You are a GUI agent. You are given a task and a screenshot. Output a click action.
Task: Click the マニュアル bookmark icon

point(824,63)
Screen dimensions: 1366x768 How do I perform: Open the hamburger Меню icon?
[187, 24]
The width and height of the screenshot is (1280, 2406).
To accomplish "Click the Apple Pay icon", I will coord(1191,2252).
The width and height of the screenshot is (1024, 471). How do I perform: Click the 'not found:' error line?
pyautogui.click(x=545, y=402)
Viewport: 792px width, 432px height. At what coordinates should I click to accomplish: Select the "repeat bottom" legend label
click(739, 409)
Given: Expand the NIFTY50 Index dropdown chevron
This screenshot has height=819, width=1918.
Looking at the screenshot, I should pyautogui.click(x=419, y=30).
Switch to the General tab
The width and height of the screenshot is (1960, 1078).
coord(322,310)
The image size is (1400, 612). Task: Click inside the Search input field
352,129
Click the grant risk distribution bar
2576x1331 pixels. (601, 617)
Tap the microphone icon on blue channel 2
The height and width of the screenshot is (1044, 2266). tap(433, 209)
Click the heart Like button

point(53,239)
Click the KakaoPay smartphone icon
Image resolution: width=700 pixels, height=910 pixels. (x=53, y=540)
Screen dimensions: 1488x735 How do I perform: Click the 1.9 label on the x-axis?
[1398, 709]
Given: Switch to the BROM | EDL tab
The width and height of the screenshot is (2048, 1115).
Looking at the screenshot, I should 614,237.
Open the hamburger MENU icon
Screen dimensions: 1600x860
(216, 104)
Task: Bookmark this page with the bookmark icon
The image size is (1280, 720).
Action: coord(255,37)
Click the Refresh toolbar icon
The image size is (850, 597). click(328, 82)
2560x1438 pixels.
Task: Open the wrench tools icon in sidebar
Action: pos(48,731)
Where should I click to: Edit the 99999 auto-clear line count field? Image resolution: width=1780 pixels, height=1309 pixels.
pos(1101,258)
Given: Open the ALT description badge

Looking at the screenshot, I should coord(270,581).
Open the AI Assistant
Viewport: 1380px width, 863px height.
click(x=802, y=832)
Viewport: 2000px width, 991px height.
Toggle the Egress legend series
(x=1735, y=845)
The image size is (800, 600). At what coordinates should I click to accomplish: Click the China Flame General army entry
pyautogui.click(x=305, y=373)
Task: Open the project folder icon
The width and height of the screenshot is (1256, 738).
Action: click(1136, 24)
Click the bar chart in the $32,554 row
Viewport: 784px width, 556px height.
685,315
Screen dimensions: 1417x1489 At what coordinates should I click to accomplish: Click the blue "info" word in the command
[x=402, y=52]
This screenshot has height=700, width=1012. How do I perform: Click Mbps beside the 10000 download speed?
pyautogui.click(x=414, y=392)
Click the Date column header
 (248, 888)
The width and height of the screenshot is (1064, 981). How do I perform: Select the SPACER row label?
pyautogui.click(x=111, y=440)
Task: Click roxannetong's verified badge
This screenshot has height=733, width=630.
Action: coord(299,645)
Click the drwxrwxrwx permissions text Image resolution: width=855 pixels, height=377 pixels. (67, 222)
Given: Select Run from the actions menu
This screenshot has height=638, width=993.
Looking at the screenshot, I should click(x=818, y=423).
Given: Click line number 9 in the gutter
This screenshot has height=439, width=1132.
________________________
» **AIM**:
Copy out the records verbatim, starting at the line that contains "The image size is (1400, 612)." and ending after the line that contains "pos(1101,258)".

» **WORKED SOLUTION**:
The image size is (1400, 612). Task: Click inside the Search input field
352,129
Click the grant risk distribution bar
2576x1331 pixels. (601, 617)
Tap the microphone icon on blue channel 2
The height and width of the screenshot is (1044, 2266). tap(433, 209)
Click the heart Like button

point(53,239)
Click the KakaoPay smartphone icon
Image resolution: width=700 pixels, height=910 pixels. (x=53, y=540)
Screen dimensions: 1488x735 How do I perform: Click the 1.9 label on the x-axis?
[1398, 709]
Given: Switch to the BROM | EDL tab
The width and height of the screenshot is (2048, 1115).
Looking at the screenshot, I should 614,237.
Open the hamburger MENU icon
Screen dimensions: 1600x860
(216, 104)
Task: Bookmark this page with the bookmark icon
The image size is (1280, 720).
Action: coord(255,37)
Click the Refresh toolbar icon
The image size is (850, 597). click(328, 82)
2560x1438 pixels.
Task: Open the wrench tools icon in sidebar
Action: pos(48,731)
Where should I click to: Edit the 99999 auto-clear line count field? Image resolution: width=1780 pixels, height=1309 pixels.
pos(1101,258)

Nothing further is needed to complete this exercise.